Problem details
Reproduce without any pictures the lines from the one that contains "At what coordinates should I click to accomplish: Select" through the end of the records, exactly as written.

── Information provided

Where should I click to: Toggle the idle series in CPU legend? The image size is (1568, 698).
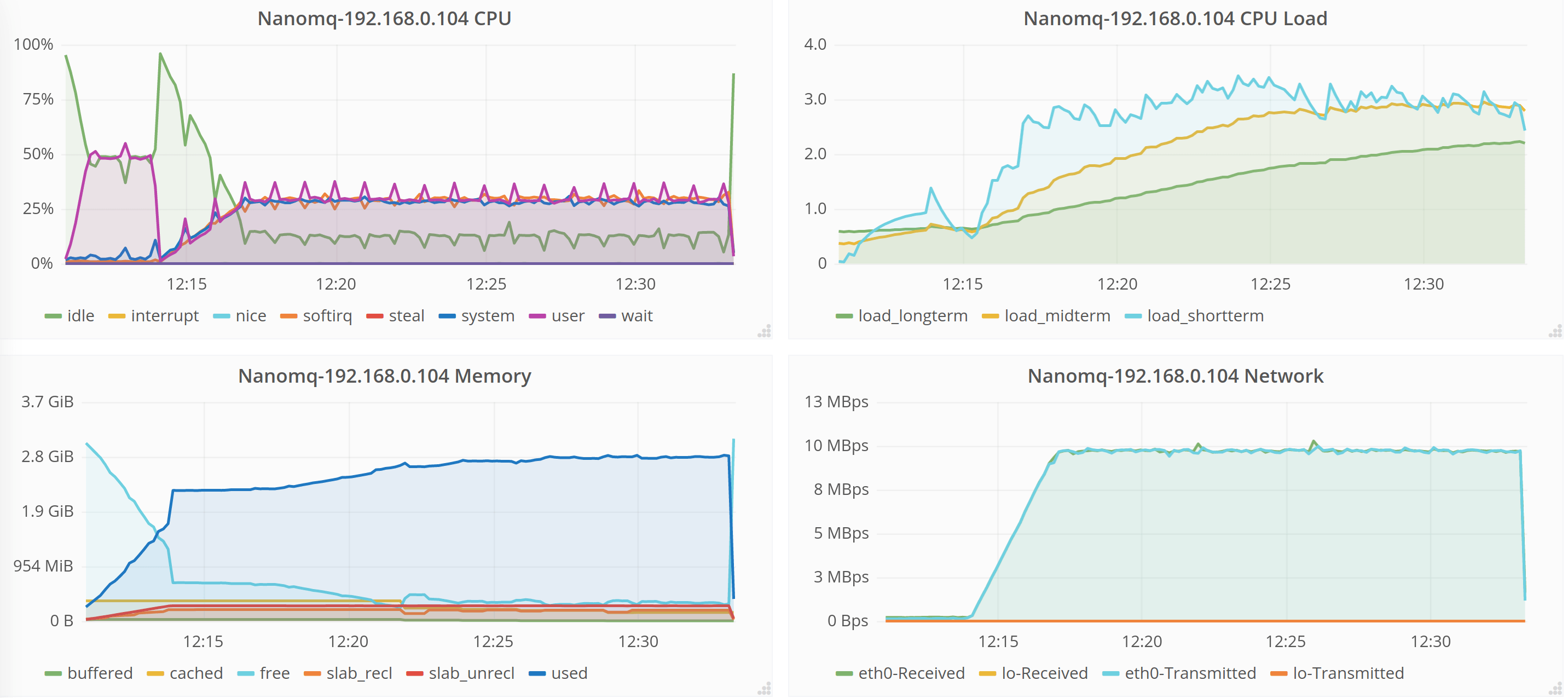(80, 316)
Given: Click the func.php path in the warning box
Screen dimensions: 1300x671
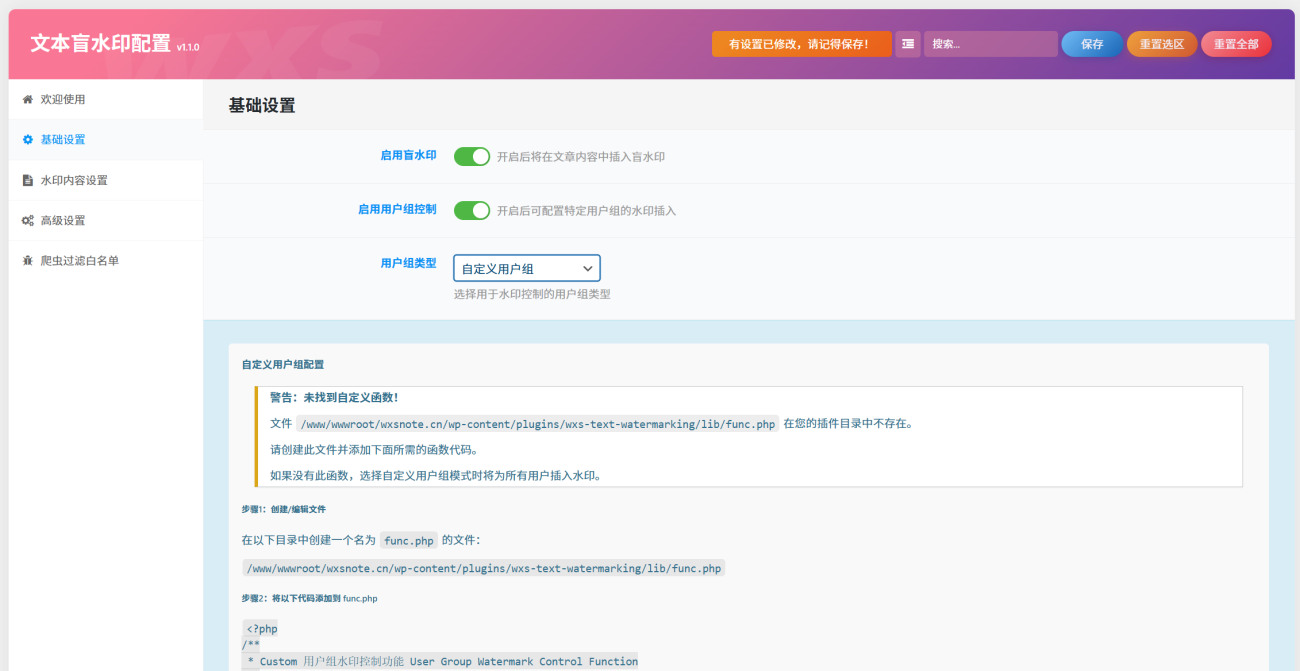Looking at the screenshot, I should click(537, 424).
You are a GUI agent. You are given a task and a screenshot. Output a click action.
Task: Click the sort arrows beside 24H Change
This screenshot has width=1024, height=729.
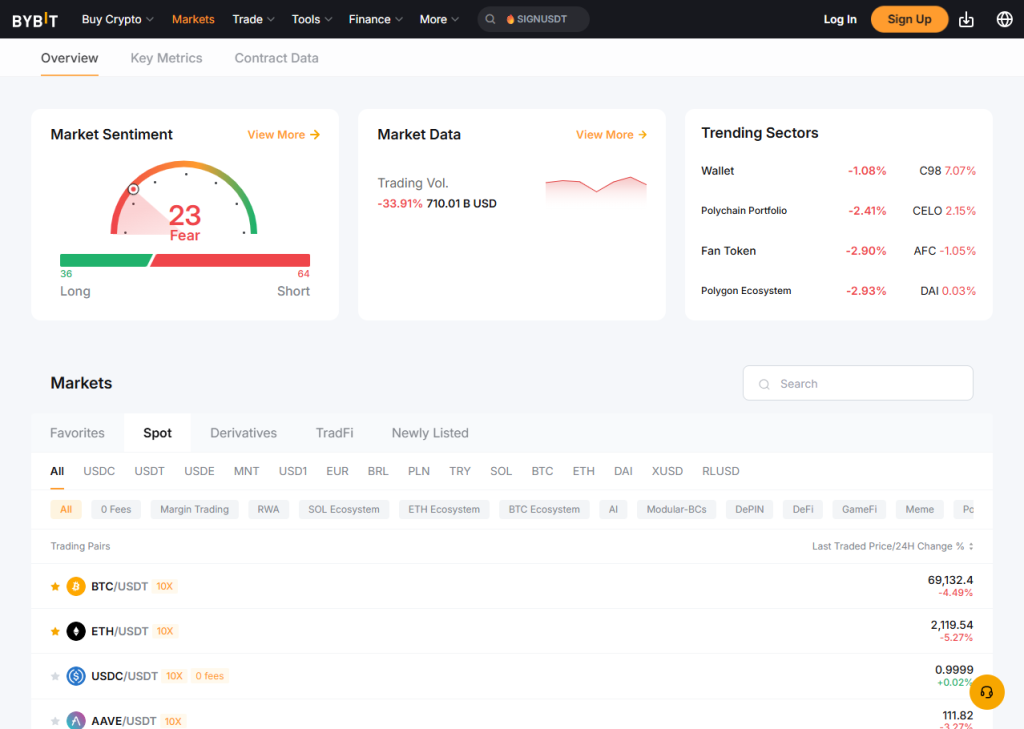pyautogui.click(x=971, y=546)
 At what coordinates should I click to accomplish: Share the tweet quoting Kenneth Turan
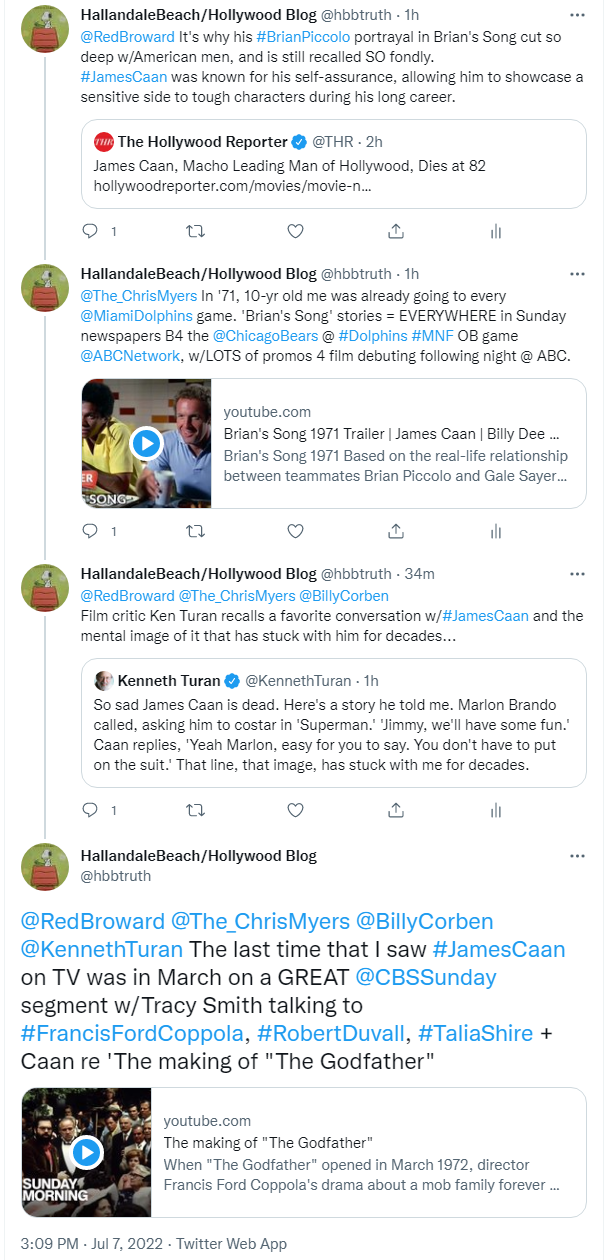point(396,809)
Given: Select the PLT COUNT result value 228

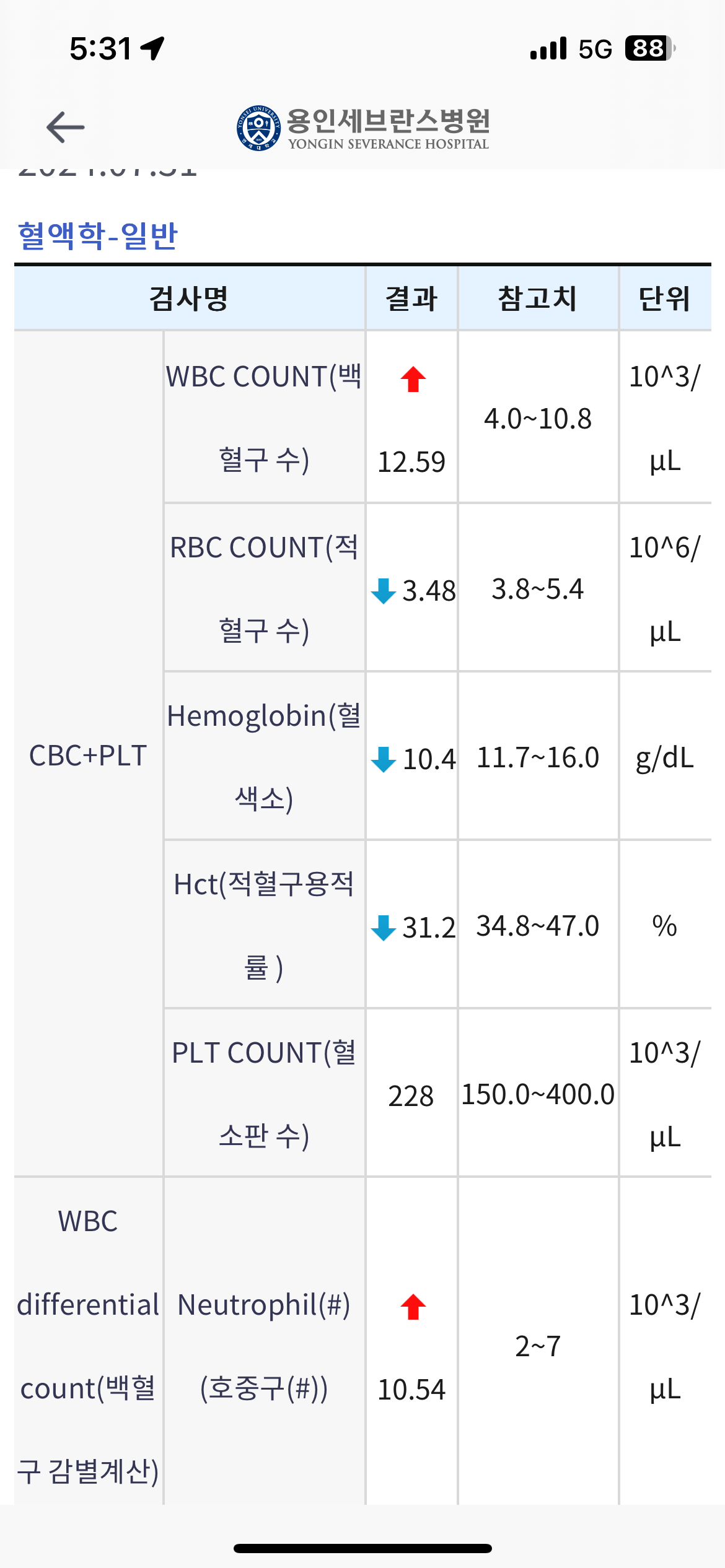Looking at the screenshot, I should tap(411, 1096).
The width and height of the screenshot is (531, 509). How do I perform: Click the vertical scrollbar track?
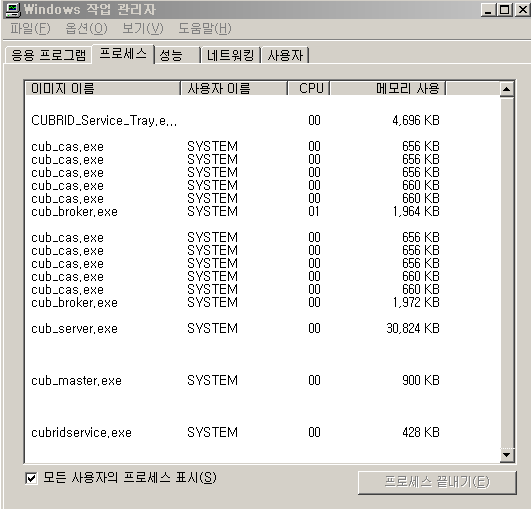point(507,272)
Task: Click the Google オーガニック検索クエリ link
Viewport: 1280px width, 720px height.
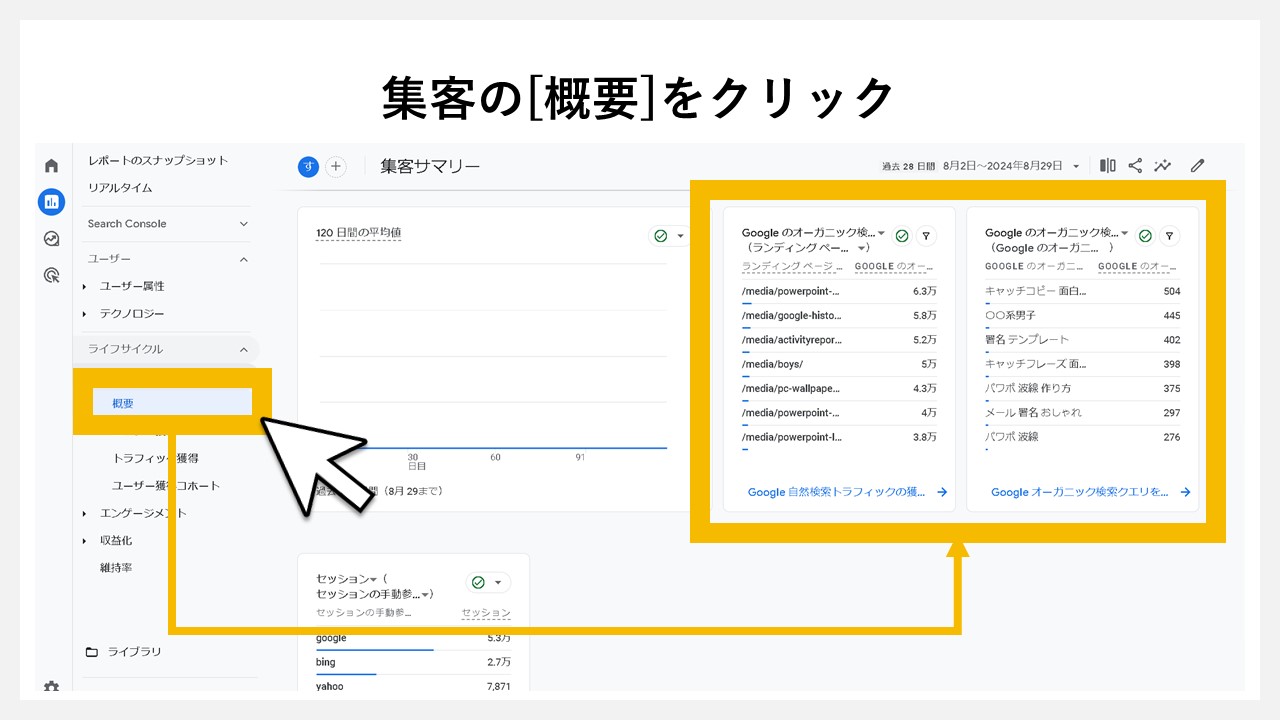Action: (1080, 492)
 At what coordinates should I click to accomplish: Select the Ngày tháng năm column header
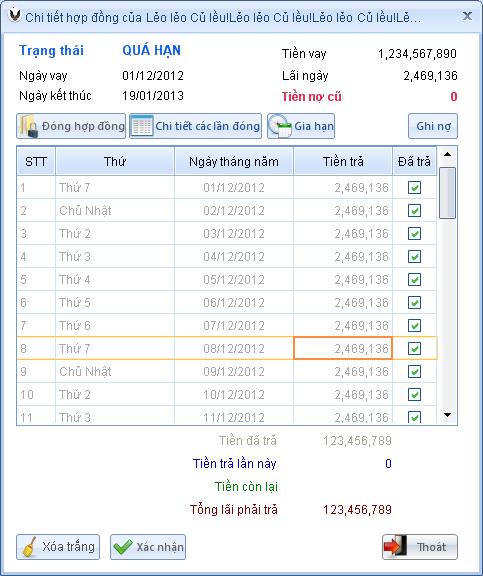(234, 161)
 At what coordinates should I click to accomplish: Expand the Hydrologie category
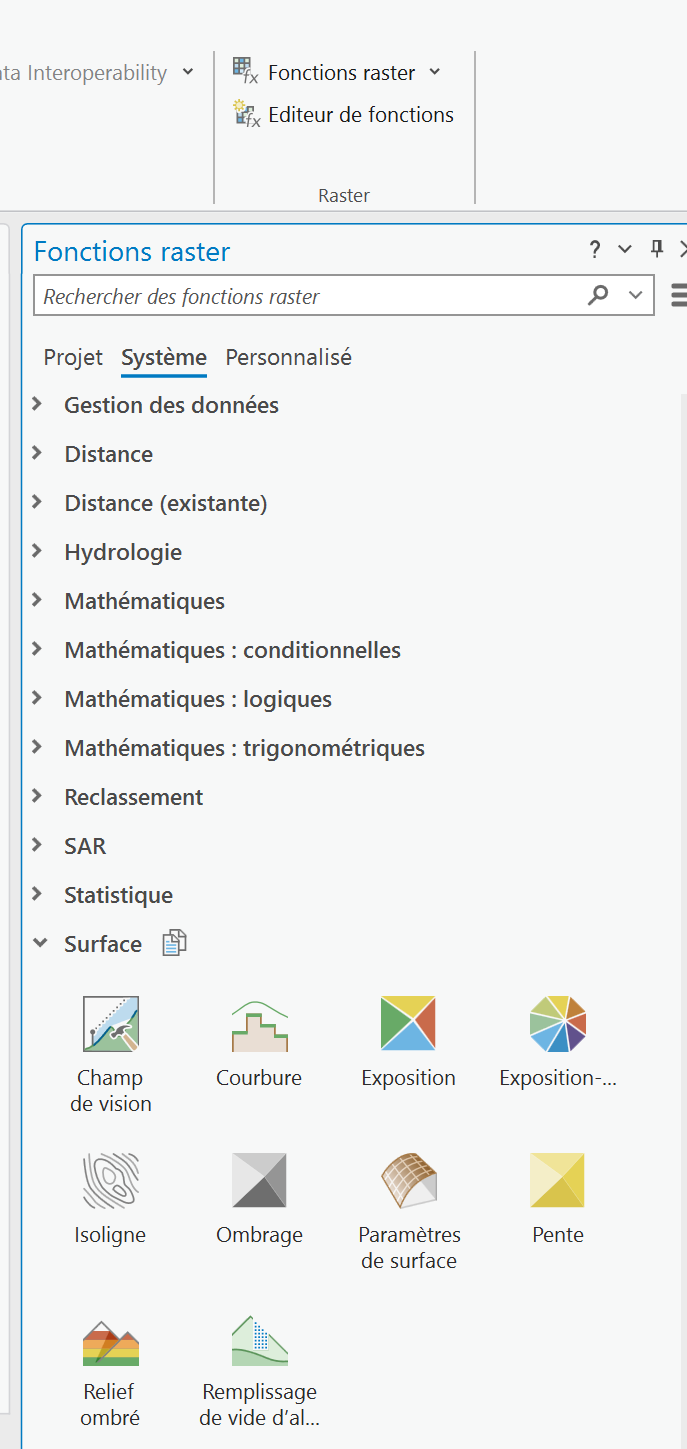[x=38, y=551]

────

Solution to the problem
 At what coordinates should I click to accomplish: Select the Ngày tháng năm column header
(234, 161)
 At what coordinates should I click to accomplish: Expand the Hydrologie category
[x=38, y=551]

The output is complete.